The Parable of the Missing Butter

I had been working on my chocolate chip cookie recipe through many batches and manifestations and finally felt I had arrived at the perfect cookie, the right ingredients in proper amounts, an oven heated to an exact temperature, and a timed amount of baking on a certain pan of specific thickness.

I had been baking all morning--for company was coming in the evening, the kind of company who knows their cookies. . .so I double checked each step, meticulously hovering over ever dollop of dough placed and every spatula swipe of cooled but still warm confections.

I was removing the final pan from the oven when my wife burst into the kitchen--she was agitated with some news of great import, I could tell, yet when she saw me amongst my sea of perfect cookies, she paused---

"What is it?" said I.

"Oh dearest," said she, "The cookies! Have you tried them?"

"I was waiting on you my darling!" said I, "You ask as if something is amiss!"

"It is! THEY have struck again, my charming chef! THEY have passed a law that no baked cookies may have butter in them!"

"Nooooo! How could THEY!?"

We both dashed to the counter of cooling cookies and each grabbed a scrumptious disc of culinary perfection, placed them in our mouths, and. . .and. . .

NO BUTTER!!! NOOOOOooooooo!!

How could THEY?? I remember clearly placing the sticks of softened butter into the bowl, it should be impossible for them to remove the butter once it's in the dough. . .how could THEY do that??

The answer is. . .THEY can't. If the butter is really in the cookie dough, then there is no way THEY can take the butter out of the batch.

"THEY" can't take the "Christ" out of Christmas either. . .anymore than "THEY" can take the butter out of cookie dough made in your kitchen. . .or take "prayer" out of schools.
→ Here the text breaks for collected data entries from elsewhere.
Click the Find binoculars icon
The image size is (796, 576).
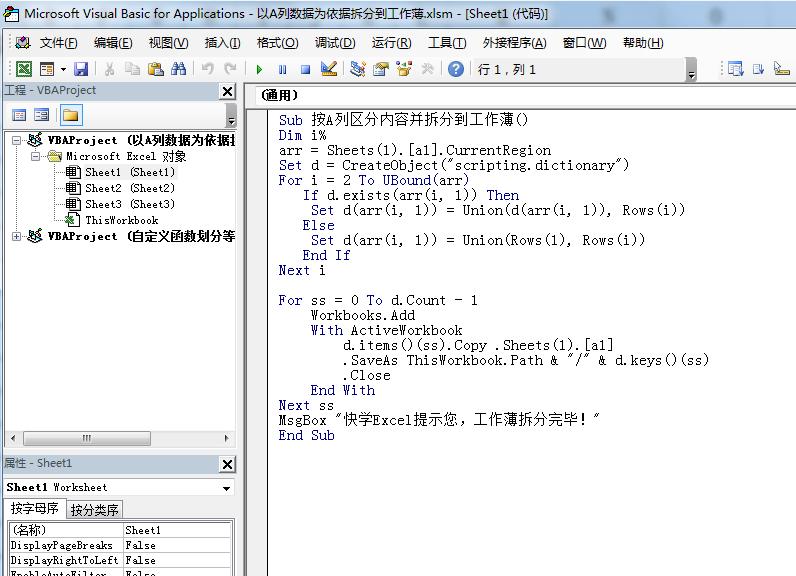point(178,69)
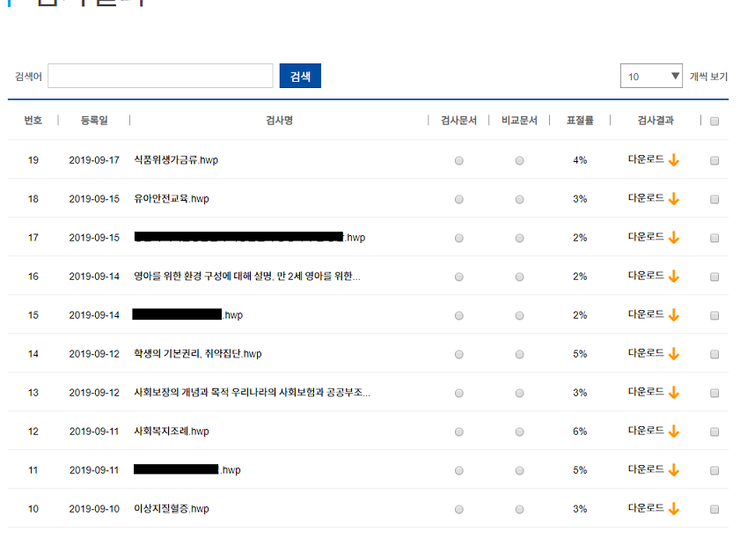The image size is (740, 546).
Task: Click download arrow icon for row 13
Action: 674,393
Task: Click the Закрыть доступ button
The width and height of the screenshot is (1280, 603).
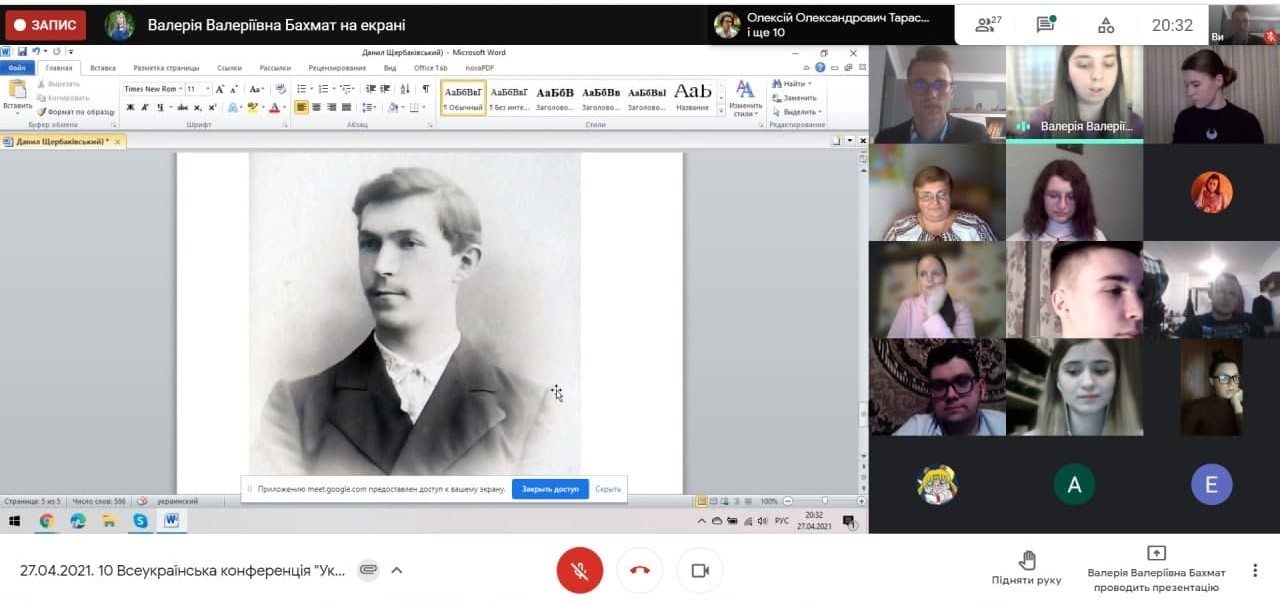Action: [x=550, y=489]
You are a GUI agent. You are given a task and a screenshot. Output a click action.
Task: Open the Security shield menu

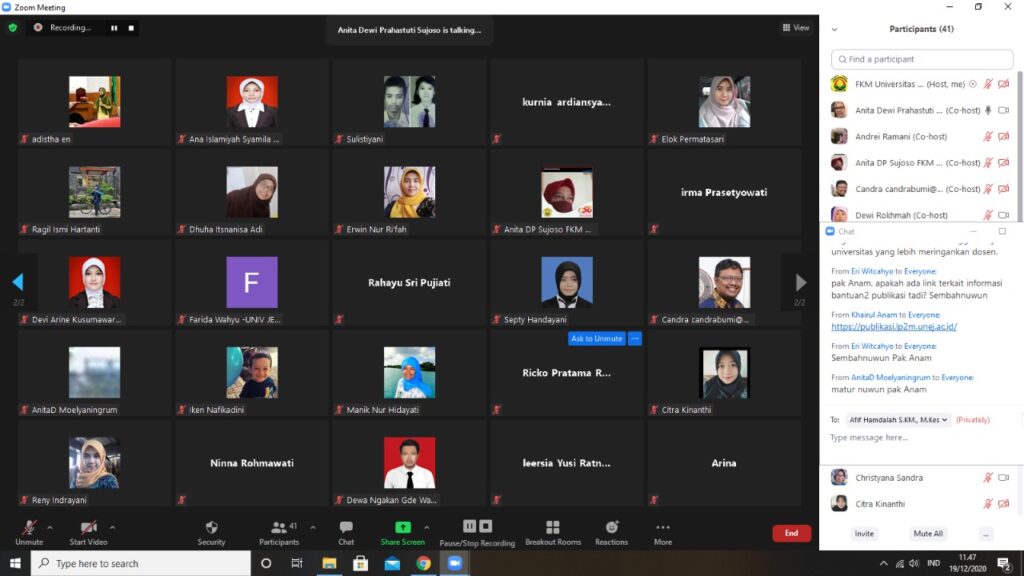(x=211, y=528)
Yep. If the prayer is really in your kids, then prayer will be in their schools. If you put the butter in, it'll be there no matter what. . .

But I have a little secret for you: I do know who can take "Christ" out of Christmas. . .

THE DEVIL!!!!!!!

Ha, nope.


That's right. . .you can take the Christ out of Christmas.

When we complain and whine through the season. . .
When we attack "THEM" for doing exactly what someone would do who doesn't know Christ. . .
When we are selfish, greedy, materialistic, impatient, unforgiving (with our relatives?), uncaring, argumentative, and smugly arrogant.

We can take the Christ out of Christmas.

Not THEM, not Hollywood, not Wall Street, not Liberal Media, and not even Wal-Mart. . .
We are the ones who can take the butter out of the cookies, because we're the ones in the kitchen.

So Matt, you're not bothered about the phrase Happy Holidays or Nativity Scenes disappearing?

Nope. Not one bit.

If the Nativity isn't in your heart, then cheap plastic light-up poorly made in China manger scenes (and biblically inaccurate I might add) aren't going to do anything to "win the community for Christ".

In fact:
Our job isn't to legislate into existence a Christian society, our calling is to demonstrate a Christ is the King community.

And I'm about to go all Grinch on you again (yes, in back-to-back posts!):
The Grinch did a whole lot more than change the name of Christmas--he took it all: trees, gifts, lights, roast beast and even the last ever-loving crumb from the last little mouse. And he didn't stop Christmas at all. . .not at all!!

You know how you stop "THEY" and "THEM"? You show THEM what a Christ-filled Christmas really is. . .even if they take the Baby Jesus ornaments off the tree in your own living room. . .you show them what Christ does:
He didn't whine when He was on the cross, when He was afflicted, mocked, ridiculed, naked and beaten. . .He said "Father, forgive them for they know not what they do. . ."

How did "THEY" handle that? THEY didn't. . .and THEY still can't. . .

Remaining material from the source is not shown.